Dank umfangreicher Reformen blickt Portugal hoffnungsvoll in die Zukunft

5. März 2015


Portugal kann vielleicht als Musterbeispiel dafür gelten, wie es durch umfangreiche Reformen, Disziplin und unbedingten Willen gelingen kann, ein Land wieder zukunftsfähig zu machen.

Im Jahr 2014 konnte Portugal nach nur drei Jahren den sogenannten Rettungsschirm wieder verlassen. Heute liegt das Haushaltsdefizit bei Maastricht-konformen 2,8 Prozent – halb so hoch wie noch im Jahr 2012. Die Wirtschaft wird voraussichtlich um knapp zwei Prozent wachsen, die Arbeitslosenquote hat sich von vormals 18 auf 13 Prozent reduziert.

Die Gründe dafür, dass Portugal sich auf dem Weg der Besserung befindet, sind vielfältig. Der stellvertretende Ministerpräsident Paolo Portas führte bei einer Stippvisite in der Konrad-Adenauer-Stiftung in Berlin das modernisierte Steuersystem („Das wettbewerbsfähigste Europas“), Privatisierungen („Die Erlöse sind höher als erwartet“) und Neuerungen im Arbeitsgesetz an. Ausgaben wie Gehälter, Pensionen, Sonderzulagen und Weihnachtsgeld wurden gekürzt, das Renteneintrittsalter sowie die Wochenstunden im Staatsdienst von 35 auf 40 erhöht. Dies geschah, darauf legt Portas wert, im sozialen Konsens. „Die Krise war für uns eine Chance, die wir ergriffen haben“, sagte er. Die ganze Nation habe sich unglaublich engagiert. „Jeder spürte, dass wir selber für unsere Probleme verantwortlich sind, und wir unser Schicksal in die eigene Hand nehmen müssen.“ Nie wieder wolle sein Land auf die Hilfe der EU angewiesen sein. Man hat sich fest vorgenommen, die gesamten Schulden in Höhe von 78 Milliarden Euro schnell an IWF und die europäischen Partner zurückzuzahlen. „Wir wollen und werden liefern“, kündigte Portas an.

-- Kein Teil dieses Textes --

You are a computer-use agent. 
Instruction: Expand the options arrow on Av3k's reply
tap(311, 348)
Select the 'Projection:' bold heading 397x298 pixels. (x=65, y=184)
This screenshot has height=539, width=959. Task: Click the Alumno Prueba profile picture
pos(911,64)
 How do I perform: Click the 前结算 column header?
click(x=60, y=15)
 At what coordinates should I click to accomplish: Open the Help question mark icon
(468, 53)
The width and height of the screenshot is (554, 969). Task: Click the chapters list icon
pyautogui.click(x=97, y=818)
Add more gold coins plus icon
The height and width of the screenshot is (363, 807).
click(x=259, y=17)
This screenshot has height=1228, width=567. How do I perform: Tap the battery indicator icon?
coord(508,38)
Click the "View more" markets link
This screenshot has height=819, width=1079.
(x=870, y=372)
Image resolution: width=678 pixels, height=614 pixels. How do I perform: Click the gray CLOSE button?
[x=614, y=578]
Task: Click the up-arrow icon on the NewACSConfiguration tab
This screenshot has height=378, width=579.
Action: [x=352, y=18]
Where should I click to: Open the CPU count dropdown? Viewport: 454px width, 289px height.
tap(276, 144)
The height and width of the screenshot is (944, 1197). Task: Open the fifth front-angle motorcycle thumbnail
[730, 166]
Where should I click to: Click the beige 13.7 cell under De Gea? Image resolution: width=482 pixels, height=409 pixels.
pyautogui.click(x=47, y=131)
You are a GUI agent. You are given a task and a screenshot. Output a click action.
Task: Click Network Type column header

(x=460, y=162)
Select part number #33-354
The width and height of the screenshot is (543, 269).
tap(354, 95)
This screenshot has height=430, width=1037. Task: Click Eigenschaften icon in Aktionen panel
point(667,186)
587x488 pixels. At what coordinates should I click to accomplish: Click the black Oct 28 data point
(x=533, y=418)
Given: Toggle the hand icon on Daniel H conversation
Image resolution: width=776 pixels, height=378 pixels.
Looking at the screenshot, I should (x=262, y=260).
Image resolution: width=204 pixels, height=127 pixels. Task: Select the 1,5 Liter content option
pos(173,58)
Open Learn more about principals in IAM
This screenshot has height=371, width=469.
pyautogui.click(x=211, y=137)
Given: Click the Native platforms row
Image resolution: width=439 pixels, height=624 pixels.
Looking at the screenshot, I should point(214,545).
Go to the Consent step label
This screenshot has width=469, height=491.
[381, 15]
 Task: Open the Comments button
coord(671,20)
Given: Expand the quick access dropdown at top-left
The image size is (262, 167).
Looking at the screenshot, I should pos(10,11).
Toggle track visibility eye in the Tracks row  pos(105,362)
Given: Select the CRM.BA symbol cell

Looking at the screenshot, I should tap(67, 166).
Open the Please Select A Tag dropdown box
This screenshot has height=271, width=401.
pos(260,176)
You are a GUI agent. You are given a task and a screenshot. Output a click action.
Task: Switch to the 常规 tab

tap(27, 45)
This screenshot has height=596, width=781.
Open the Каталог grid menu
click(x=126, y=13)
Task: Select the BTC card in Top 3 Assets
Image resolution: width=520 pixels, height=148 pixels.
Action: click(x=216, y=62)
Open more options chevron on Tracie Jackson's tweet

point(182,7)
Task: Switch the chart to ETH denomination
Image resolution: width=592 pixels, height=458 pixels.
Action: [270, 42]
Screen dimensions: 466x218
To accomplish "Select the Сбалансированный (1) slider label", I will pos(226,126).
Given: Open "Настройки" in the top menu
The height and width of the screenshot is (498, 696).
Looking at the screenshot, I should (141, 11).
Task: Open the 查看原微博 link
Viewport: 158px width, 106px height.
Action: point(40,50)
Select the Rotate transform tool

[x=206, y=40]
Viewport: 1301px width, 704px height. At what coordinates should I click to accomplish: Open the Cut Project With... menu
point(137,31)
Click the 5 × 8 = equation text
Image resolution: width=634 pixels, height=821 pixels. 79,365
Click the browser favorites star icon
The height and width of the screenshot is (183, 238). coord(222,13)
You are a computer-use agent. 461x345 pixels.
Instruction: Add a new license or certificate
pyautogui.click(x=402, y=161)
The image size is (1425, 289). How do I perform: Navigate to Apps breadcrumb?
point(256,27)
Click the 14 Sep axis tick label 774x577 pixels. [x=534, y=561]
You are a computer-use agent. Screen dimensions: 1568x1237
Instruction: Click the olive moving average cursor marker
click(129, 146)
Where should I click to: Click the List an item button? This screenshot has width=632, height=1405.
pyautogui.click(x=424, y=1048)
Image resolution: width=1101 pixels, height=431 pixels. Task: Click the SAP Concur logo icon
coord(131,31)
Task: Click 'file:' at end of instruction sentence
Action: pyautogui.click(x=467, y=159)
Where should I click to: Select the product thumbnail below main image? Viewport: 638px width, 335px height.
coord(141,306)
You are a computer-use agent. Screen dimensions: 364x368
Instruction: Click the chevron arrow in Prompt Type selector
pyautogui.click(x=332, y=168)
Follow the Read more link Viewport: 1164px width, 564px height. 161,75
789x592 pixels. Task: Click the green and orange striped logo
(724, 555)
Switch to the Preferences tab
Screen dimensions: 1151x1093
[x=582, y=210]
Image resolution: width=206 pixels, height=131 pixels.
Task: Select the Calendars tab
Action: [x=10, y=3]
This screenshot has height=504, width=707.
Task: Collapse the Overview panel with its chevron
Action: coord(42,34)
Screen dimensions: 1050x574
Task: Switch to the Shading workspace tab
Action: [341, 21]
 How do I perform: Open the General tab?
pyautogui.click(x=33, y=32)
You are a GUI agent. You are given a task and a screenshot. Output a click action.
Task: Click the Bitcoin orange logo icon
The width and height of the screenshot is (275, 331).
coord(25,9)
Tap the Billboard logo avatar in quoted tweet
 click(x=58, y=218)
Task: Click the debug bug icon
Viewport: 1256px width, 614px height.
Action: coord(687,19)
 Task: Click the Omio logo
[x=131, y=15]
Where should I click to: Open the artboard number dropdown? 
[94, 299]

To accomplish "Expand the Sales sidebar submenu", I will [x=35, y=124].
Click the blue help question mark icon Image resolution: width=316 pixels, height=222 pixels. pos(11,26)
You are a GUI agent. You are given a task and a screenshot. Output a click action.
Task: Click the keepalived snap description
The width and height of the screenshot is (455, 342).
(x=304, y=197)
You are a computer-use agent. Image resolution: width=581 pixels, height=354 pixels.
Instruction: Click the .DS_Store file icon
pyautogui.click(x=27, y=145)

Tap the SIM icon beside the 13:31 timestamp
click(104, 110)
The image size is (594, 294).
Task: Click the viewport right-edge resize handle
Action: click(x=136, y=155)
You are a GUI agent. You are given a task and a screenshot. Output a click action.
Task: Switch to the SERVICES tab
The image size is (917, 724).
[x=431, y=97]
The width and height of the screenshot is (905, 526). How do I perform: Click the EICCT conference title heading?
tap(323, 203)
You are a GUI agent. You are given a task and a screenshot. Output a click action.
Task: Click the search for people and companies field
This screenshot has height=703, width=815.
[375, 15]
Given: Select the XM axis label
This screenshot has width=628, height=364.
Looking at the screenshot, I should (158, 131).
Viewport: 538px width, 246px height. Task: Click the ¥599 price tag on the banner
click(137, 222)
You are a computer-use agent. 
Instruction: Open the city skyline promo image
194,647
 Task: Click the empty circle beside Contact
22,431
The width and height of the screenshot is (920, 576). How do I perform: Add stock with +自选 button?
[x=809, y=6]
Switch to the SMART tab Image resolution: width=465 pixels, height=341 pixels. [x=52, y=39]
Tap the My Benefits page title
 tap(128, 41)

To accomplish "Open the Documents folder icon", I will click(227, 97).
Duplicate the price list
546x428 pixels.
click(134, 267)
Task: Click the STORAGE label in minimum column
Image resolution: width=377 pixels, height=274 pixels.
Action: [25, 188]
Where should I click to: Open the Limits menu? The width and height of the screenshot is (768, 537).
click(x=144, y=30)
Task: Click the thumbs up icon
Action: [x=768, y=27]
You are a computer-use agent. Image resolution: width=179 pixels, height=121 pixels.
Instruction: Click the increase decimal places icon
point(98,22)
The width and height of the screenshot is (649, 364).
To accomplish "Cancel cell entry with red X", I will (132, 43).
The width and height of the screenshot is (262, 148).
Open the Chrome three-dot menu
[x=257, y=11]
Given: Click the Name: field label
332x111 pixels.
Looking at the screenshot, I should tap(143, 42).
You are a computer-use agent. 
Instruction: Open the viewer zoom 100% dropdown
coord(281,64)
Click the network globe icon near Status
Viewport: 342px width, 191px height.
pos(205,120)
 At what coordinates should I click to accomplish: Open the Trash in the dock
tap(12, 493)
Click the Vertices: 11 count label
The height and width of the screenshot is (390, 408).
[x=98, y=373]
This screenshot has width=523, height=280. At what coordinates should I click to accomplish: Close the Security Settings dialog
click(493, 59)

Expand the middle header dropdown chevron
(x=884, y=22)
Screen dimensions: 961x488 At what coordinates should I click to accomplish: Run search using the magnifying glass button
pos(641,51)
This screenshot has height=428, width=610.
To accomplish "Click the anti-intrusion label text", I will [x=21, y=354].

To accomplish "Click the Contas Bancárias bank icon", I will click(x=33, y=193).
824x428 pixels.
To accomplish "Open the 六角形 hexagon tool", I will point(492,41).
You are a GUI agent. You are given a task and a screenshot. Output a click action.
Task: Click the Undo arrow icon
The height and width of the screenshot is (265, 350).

Er selber vermied jede naheliegende Anspielung auf Griechenland, wo die linkspopulistische Regierung aktuell immer lauter nach einem Schuldenschnitt ruft. Aus dem Publikum nach etwaigen Parallelitäten angesprochen, beließ er es bei einer allgemeinen Äußerung. Portas sagte: „Statt ideologische Grabenkämpfe zu führen, hat Portugal zusammengearbeitet.“

„Portugal ist einen beeindruckenden Weg gegangen“, findet der Vorsitzende der Konrad-Adenauer-Stiftung, Dr. Hans-Gert Pöttering. Der erfolgreiche Reformkurs sei beispielhaft und mache Hoffnung, dass die Schuldenkrise überwunden werden kann, wenn nur alle dafür arbeiteten.